Our new research article on the oxygen isotope composition of the Earth-Moon system

Our study of the oxygen isotope composition of the Earth and Moon has just been published in Science Advances 

It is Open Access so you can download the full paper here: Greenwood et al. 2018

Here is the link to a short video about the research:

There is a short summary article on the Open University website:

Oxygen isotopic evidence for accretion of Earth’s water prior to a high energy Moon-forming giant impact

Richard C. Greenwood, Jean-Alix Barrat, Martin F. Miller, Mahesh Anand, Nicolas Dauphas, Ian A. Franchi, Patrick Sillard, Natalie A. Starkey

Abstract

The Earth-Moon system likely formed by collision between two large planetary objects.
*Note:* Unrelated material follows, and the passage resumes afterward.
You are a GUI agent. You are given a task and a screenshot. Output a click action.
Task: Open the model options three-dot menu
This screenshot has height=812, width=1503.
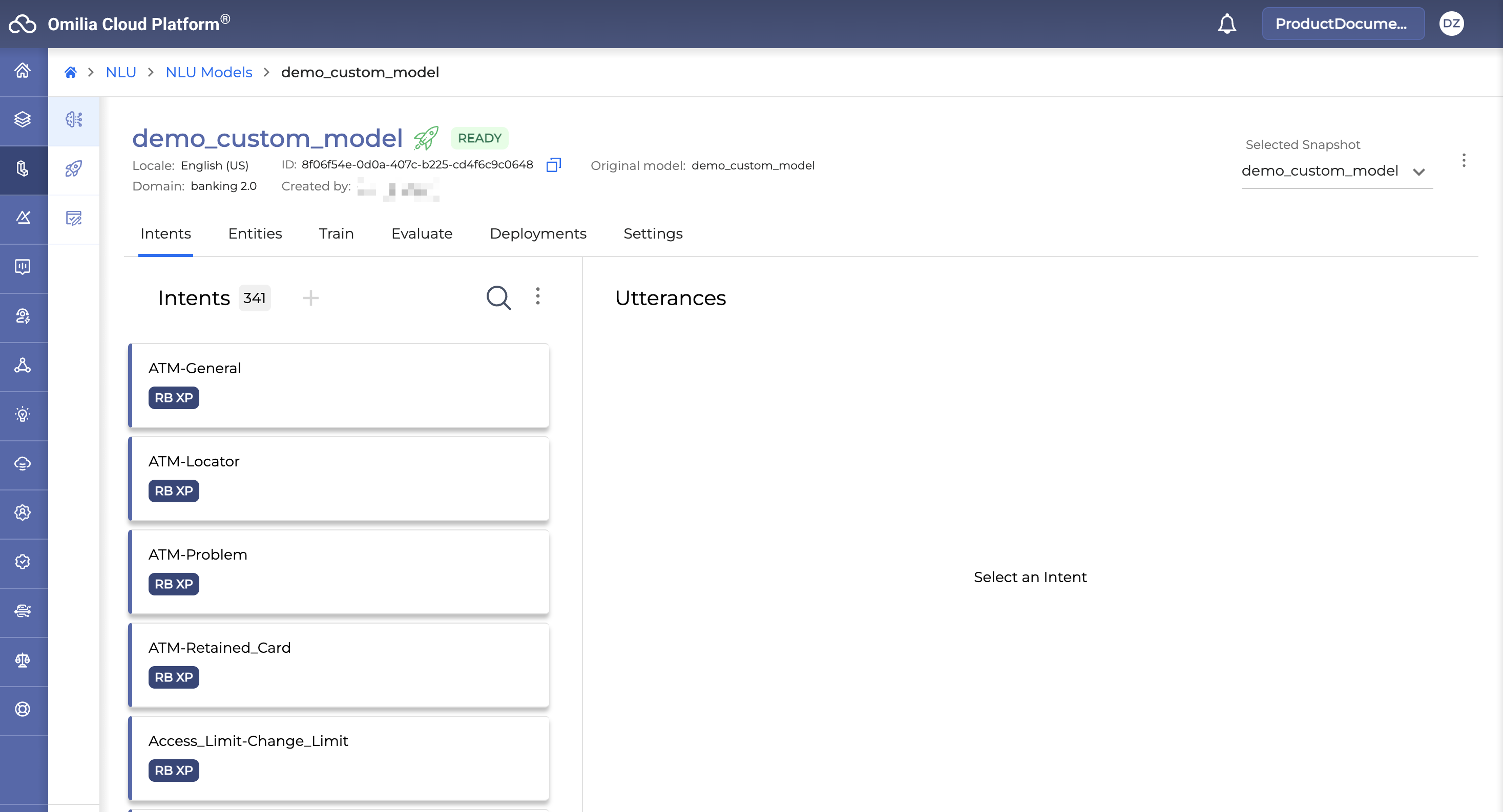tap(1464, 160)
Debate about their relative masses, the impact energy involved, and extent of isotopic homogenization continues. We present the results of a high-precision oxygen isotope study of an extensive suite of lunar and terrestrial samples. We demonstrate that lunar rocks and terrestrial basalts show a 3 to 4 ppm (parts per million), statistically resolvable, difference in Δ17O. Taking aubrite meteorites as candidate impactor material, we show that the giant impact scenario involved nearly complete mixing between target and impactor. Alternatively, the degree of similarity between the Δ17O values of the impactor and proto-Earth must have been significantly closer than that between the Earth and aubrites. If the Earth-Moon system evolved from an initially highly vaporized and isotopically homogenized state, as indicated by recent dynamical models, then the terrestrial basalt-lunar oxygen isotope difference detected by our study may be a reflection of post-giant impact additions to the Earth. On the basis of this assumption, our data indicates that post-giant impact additions to the Earth could have contributed between 5 and 30 % of Earth’s water, depending on global water estimates. Consequently, our data indicate that the main fraction of Earth’s water was accreted before the giant impact and not later, as often proposed.